3) Sustainable Purpose – Move from purpose-focused to purpose-run

Organizations recognize the need to have a purpose that benefits all their stakeholders, but a growing gap between intentions and results emerged. The purpose paradox demonstrates the challenges faced in building sustainability into the fabric of their operations and delivering on commitments made for the benefit of all their stakeholders. The report found that 28% of executives say that they are not personally committed to delivering value for all stakeholders, and nearly half (48%) of organizations report that one of the biggest barriers is balancing their commercial interests. However, there are signs that the tide has begun to turn toward safeguarding sustainability ambitions alongside profits, with only 24% of leaders saying they would consider cutting investments in environmental, social and governance (ESG) initiatives to avoid missing earnings guidance.

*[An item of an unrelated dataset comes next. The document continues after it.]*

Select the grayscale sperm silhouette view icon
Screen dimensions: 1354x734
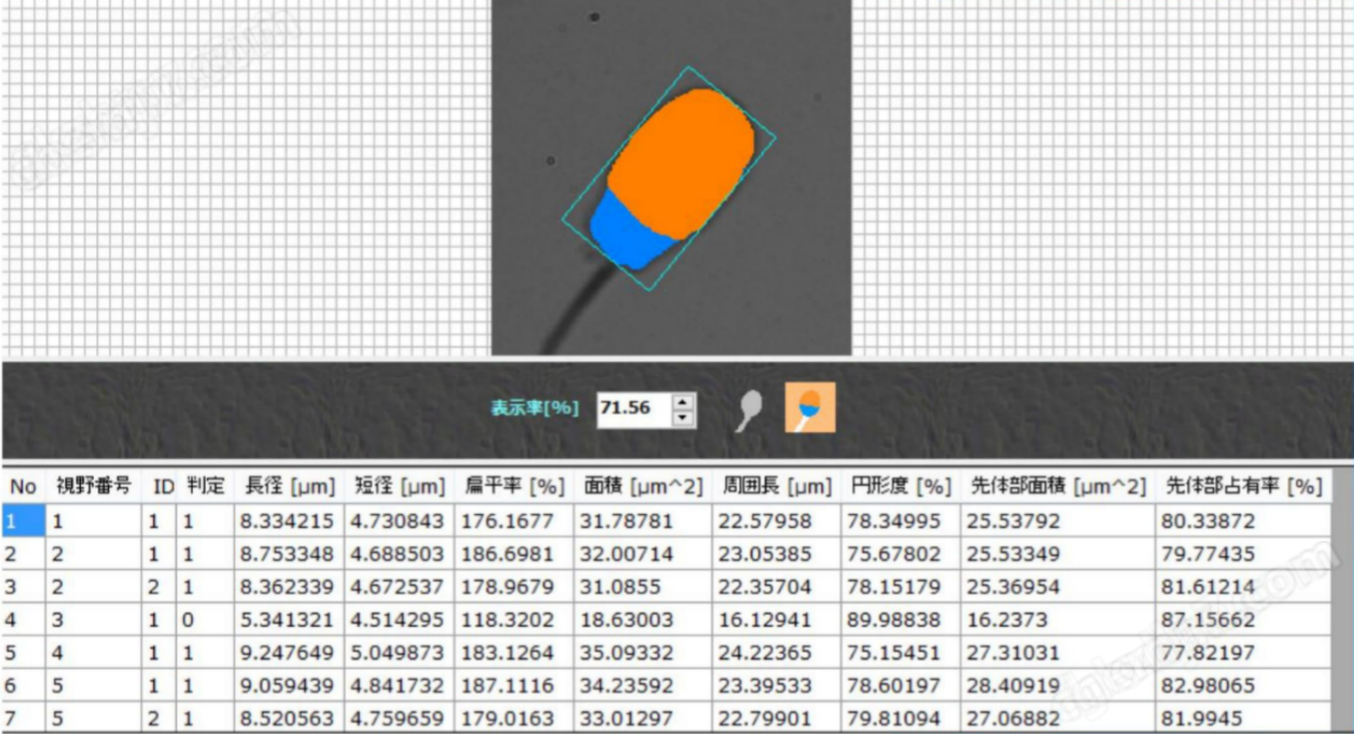coord(748,407)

4) Supply Unbounded – Break physical limits of fulfillment

The global pandemic stretched supply chains like never before as organizations took drastic steps to keep goods moving. To meet growing expectations for fast, flexible, cost-effective, responsible and sustainable order fulfillment, organizations are breaking the physical limits of their supply chains and moving production to the point of demand. The report found that the majority (92%) of organizations have increased or plan to increase the use of micro-fulfillment centers; a similar number (96%) of organizations have or plan to create regional supply chains. Here, too, the alignment on value for all stakeholders shows its prominence, with 80% of organizations saying that their customers’ expectations around sustainability significantly increased in the last 12 months.

5) Real Virtualities – Redefine reality and place

As virtual environments come of age, the physical and virtual worlds are blurring and redefining our sense of reality and place while also creating new ways for people to live, work, consume and socialize. Emerging from a year of limited physical interaction, businesses are doubling down on virtual, with 88% of organizations investing in technologies to create virtual environments and, among those, 91% are planning to invest further. While current virtual-reality (VR) technology mostly engages our senses of vision and hearing, over time it will become increasingly realistic, engaging all senses, and creating a greater connection to the physical.

6) The New Scientific Method – Become a scientific company

The pandemic shone a spotlight on scientific innovation, putting it at the top of the business agenda. While during the past decade, every company became a digital company, in the coming decade, every company will need to become a scientific company – and apply science to tackle the world’s fundamental challenges. Working at the convergence of the new frontiers of science will bring radical possibilities, but only if organizations can enhance their approaches to innovation. The report found that 83% of organizations agree that adopting a scientific approach to innovation will position them for future success, and 82% said that investing in sciences outside their traditional industry boundaries will be critical to their organization’s success.

“It’s clear that while organizations were compelled to adapt to the compressed transformation of the past year, today there is a strong consensus that they must proactively shift their strategies, rethink their trajectory and bring their people along to adapt to this new landscape as they reinvent for a profoundly different tomorrow,” added Rippert.